## Tugas Latihan
Salin kembali bagian teks bacaan yang dimulai dengan "Tahun 1999 dapat" dan berakhir dengan "perbedaan warna ideologi.", dengan menukar "era baru" menjadi "babak baru".

Partai Lama dan
Baru
Moch Nurhasim ; Peneliti pada Pusat Penelitian
Politik LIPI-Jakarta
|
REPUBLIKA,
08 September 2012
Apakah sebuah partai dapat dibedakan secara mudah dengan partai lainnya?
Terlebih, saat ini musim verifikasi kontestan pemilu sedang akan dimulai. Apa
sesungguhnya beda partai lama dan partai baru?
Pada perkembangan partai-partai politik di masa reformasi, cermin
retak adalah ilustrasi yang relatif cocok dalam melihat sebuah partai politik.
Ibarat cermin yang retak, tentu akan memunculkan bayangan jika kita ingin
berkaca.
Tahun 1999 dapat disebut sebagai era baru pendirian partai politik
setelah orde baru membatasinya. Dari perkembangan jumlah partai menjelang
Pemilu 1999, 2004, dan 2009, dan kini menjelang 2014, secara mudah kita
menemukan perbedaan warna ideologi.

## Baris Data
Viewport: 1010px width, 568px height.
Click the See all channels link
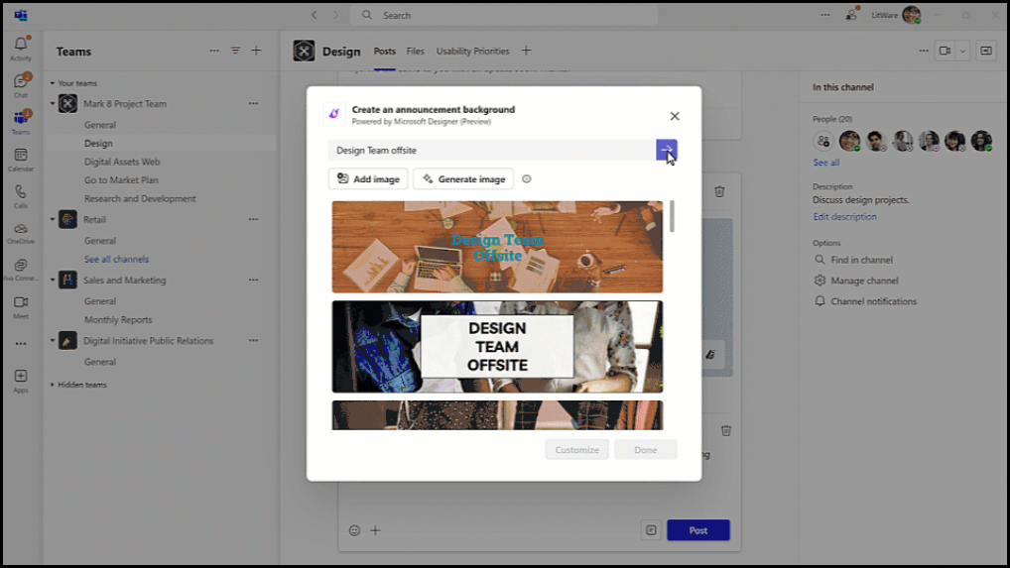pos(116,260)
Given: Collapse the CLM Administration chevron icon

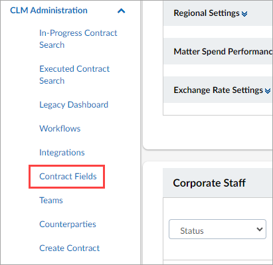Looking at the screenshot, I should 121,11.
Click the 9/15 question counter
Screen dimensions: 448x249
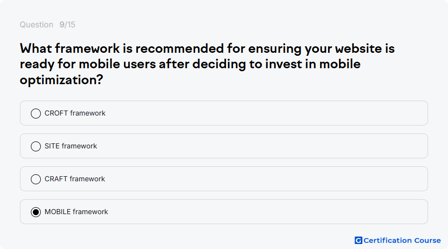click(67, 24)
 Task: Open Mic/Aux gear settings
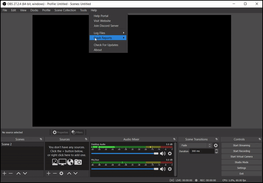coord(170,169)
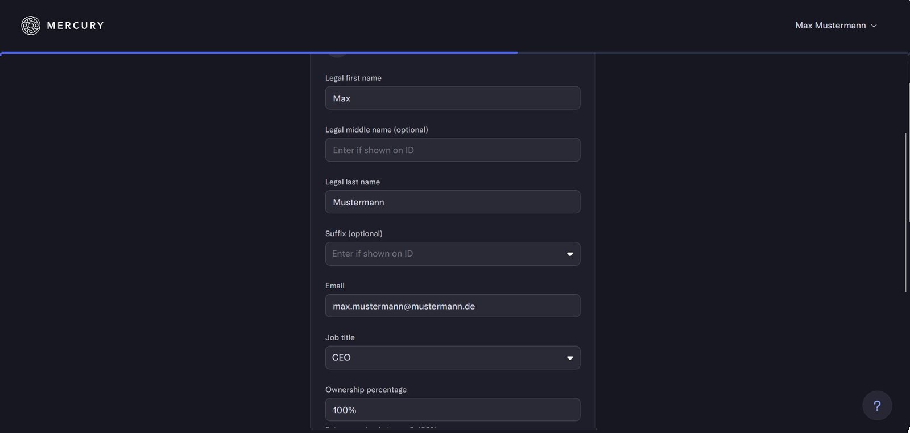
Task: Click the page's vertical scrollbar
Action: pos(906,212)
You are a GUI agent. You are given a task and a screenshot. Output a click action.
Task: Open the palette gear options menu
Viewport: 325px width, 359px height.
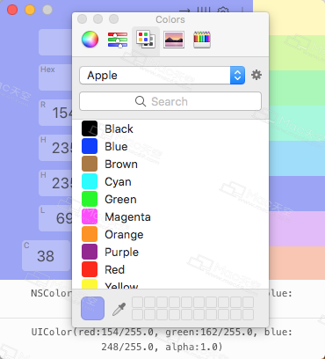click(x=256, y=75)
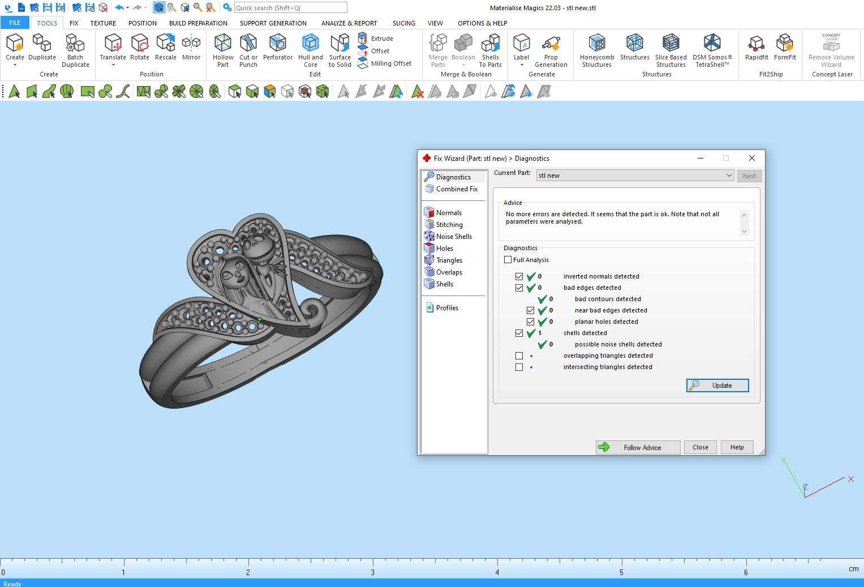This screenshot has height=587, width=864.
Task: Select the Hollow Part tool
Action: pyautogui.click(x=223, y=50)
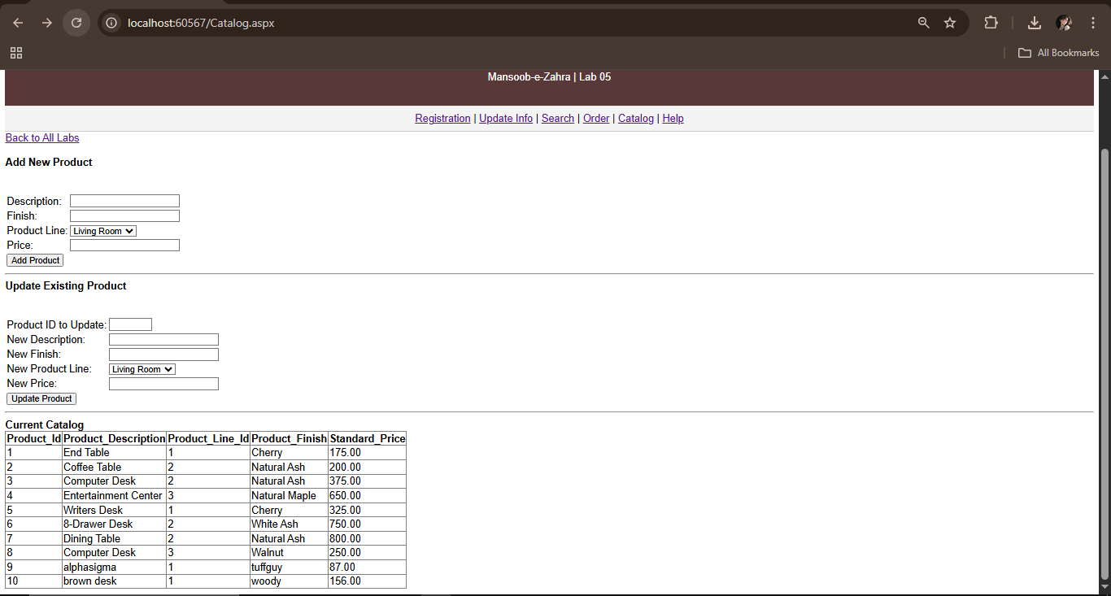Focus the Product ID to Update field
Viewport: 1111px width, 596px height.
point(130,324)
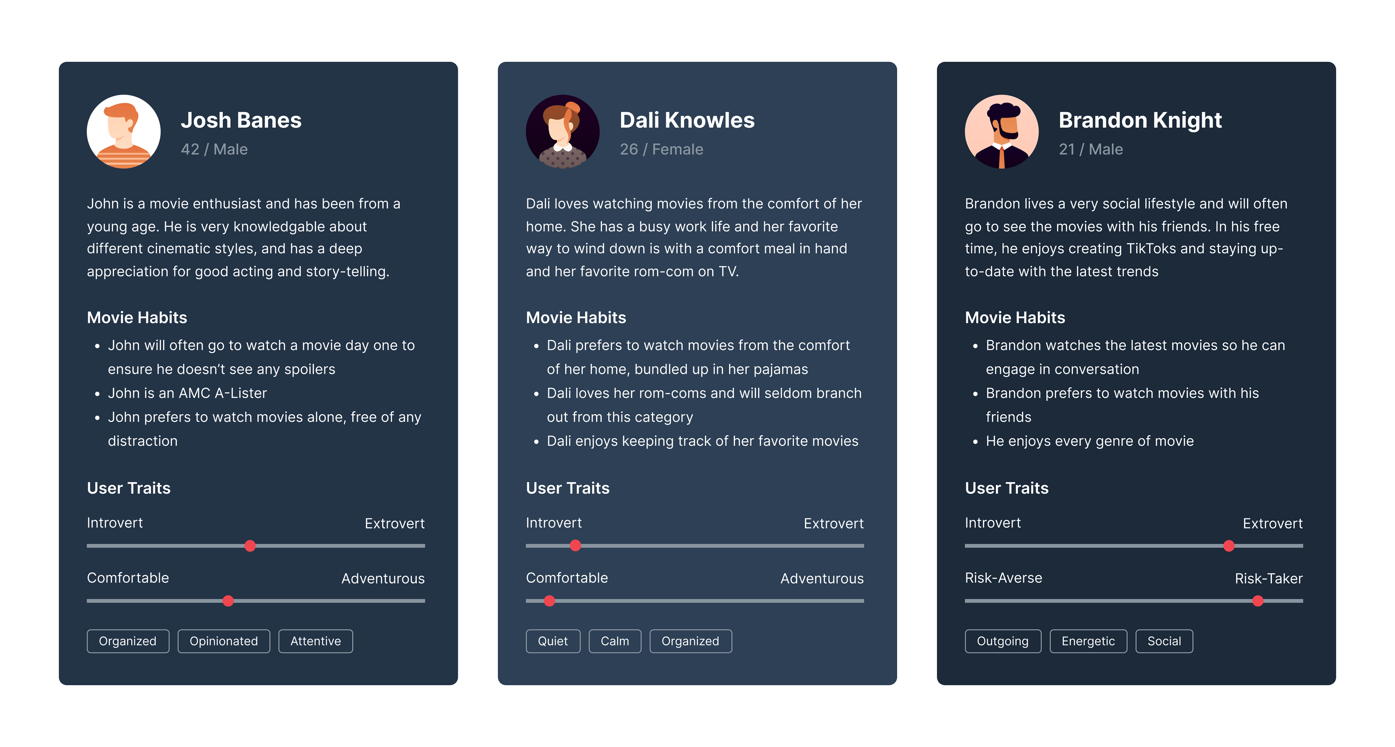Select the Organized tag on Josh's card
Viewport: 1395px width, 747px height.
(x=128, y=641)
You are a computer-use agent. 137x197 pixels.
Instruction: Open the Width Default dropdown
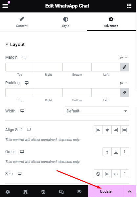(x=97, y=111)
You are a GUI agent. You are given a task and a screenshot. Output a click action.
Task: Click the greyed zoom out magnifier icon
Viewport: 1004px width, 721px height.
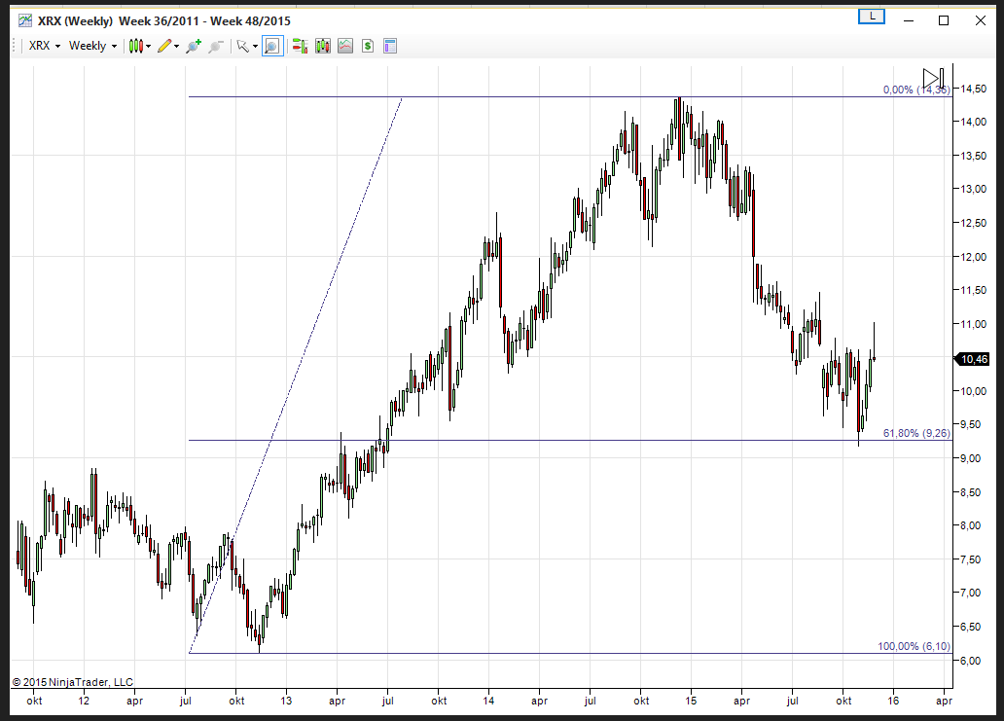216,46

...

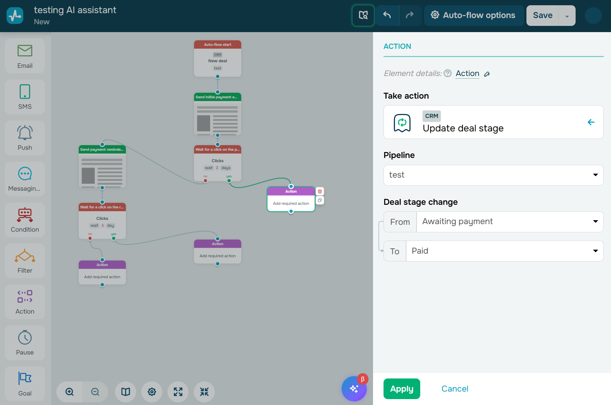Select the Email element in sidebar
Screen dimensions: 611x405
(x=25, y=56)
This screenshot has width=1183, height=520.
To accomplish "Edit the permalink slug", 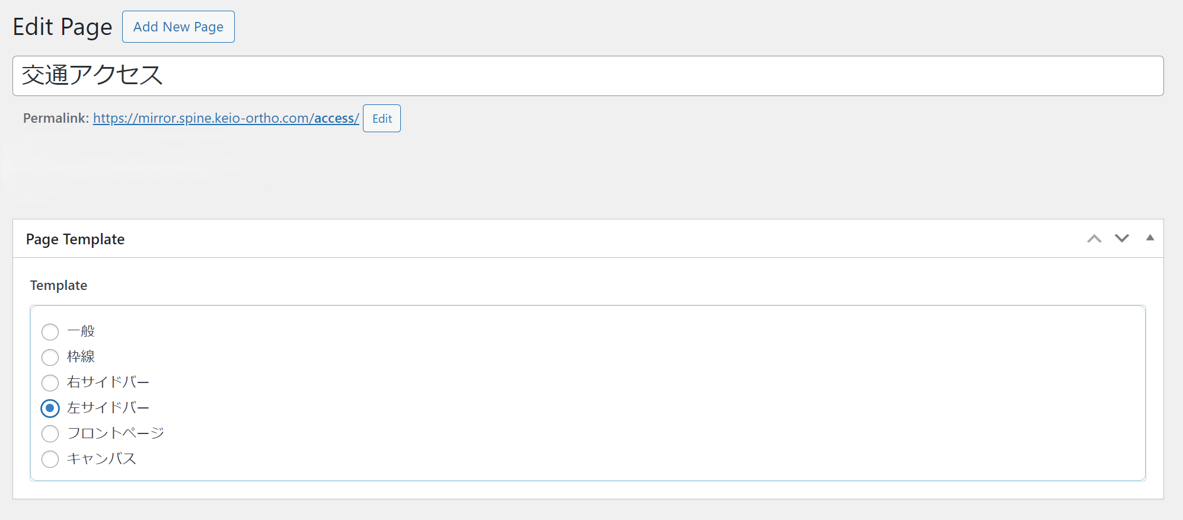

## Jawaban Tertulis
Tahun 1999 dapat disebut sebagai babak baru pendirian partai politik
setelah orde baru membatasinya. Dari perkembangan jumlah partai menjelang
Pemilu 1999, 2004, dan 2009, dan kini menjelang 2014, secara mudah kita
menemukan perbedaan warna ideologi.